The demo setup includes the deployment of Hipster Shop in the GKE cluster running on GCP. LitmusChaos is also installed on the same cluster. Andreas then proceeds to give a brief understanding of the ChaosEngine manifest for the pod-network-latency experiment. Here, he explains the experiment details such as the appinfo, in which the target application's namespace, label, and resource type is to be specified, which in this case are hipster-shop, app=frontend, and deployment respectively.

He also explains the experiment tunables such as the DESTINATION_HOSTS tunable which helps to target only the specific hosts which in this case is just the CheckoutService. The NETWORK_LATENCY tunable for specifying the network latency duration, which is 2000ms i.e. 2s. In this case, the TOTAL_CHAOS_DURATION specifies the duration through which the chaos shall take place which in this case is 60s i.e. 1 minute.

Andreas then heads over to the terminal where application microservices can be observed to be in running status in their respective Kubernetes pods. Once the pods are verified, the ChaosEngine manifest is then applied. As soon as the manifest is applied, the experiment pod is created and the experiment begins to execute its various steps, which can be traced through experiment logs. While the chaos injection is in progress, Andreas heads over to the website and attempts to check out a product, and it is then observed that the checkout took place with a network latency of 2.11 seconds, which is slightly more than 2 seconds, because of the chaos injection.

It was also observed that the other microservices were unaffected and were working properly, without any significant network latency.
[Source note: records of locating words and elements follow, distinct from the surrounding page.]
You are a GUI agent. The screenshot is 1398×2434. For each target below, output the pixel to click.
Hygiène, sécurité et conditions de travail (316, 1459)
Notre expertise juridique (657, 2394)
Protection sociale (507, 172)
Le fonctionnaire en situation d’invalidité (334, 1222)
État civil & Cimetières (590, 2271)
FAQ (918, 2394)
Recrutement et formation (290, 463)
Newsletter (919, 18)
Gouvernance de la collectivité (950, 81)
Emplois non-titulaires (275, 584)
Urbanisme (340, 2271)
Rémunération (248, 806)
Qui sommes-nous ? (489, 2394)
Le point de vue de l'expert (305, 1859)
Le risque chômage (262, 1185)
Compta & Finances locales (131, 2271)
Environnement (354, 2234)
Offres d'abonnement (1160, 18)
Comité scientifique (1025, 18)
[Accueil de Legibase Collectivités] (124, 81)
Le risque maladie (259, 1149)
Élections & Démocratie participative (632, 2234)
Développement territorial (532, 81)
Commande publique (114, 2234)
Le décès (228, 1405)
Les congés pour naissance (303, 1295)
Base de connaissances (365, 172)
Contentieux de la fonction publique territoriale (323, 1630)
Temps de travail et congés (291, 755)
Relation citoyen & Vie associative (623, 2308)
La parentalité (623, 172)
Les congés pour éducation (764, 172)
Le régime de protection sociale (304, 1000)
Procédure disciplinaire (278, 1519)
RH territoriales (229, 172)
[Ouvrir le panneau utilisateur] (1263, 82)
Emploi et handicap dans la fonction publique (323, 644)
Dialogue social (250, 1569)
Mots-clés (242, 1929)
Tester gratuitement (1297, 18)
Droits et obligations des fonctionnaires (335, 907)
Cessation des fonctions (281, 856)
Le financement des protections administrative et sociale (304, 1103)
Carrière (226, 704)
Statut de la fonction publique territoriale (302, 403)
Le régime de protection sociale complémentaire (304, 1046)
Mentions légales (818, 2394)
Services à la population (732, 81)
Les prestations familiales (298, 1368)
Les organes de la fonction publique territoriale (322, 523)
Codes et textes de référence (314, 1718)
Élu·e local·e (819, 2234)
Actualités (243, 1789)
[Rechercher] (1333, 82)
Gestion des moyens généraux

Once the chaos duration was over, the checkout service was accessed once more and this time there was no significant network latency.

Andreas then proceeds to make a few changes to the experiment ChaosEngine manifest, such as commenting the DESTINATION_HOSTS tunable which effectively adds a network latency to every network request made from the Frontend microservice. Once the manifest is applied and the chaos injection is in progress, the website is found to be not reachable as the Frontend microservice pod has gone to a Not Ready state.

As soon as the chaos duration was over, the Frontend pod went back to the ready state and the website was reachable once again.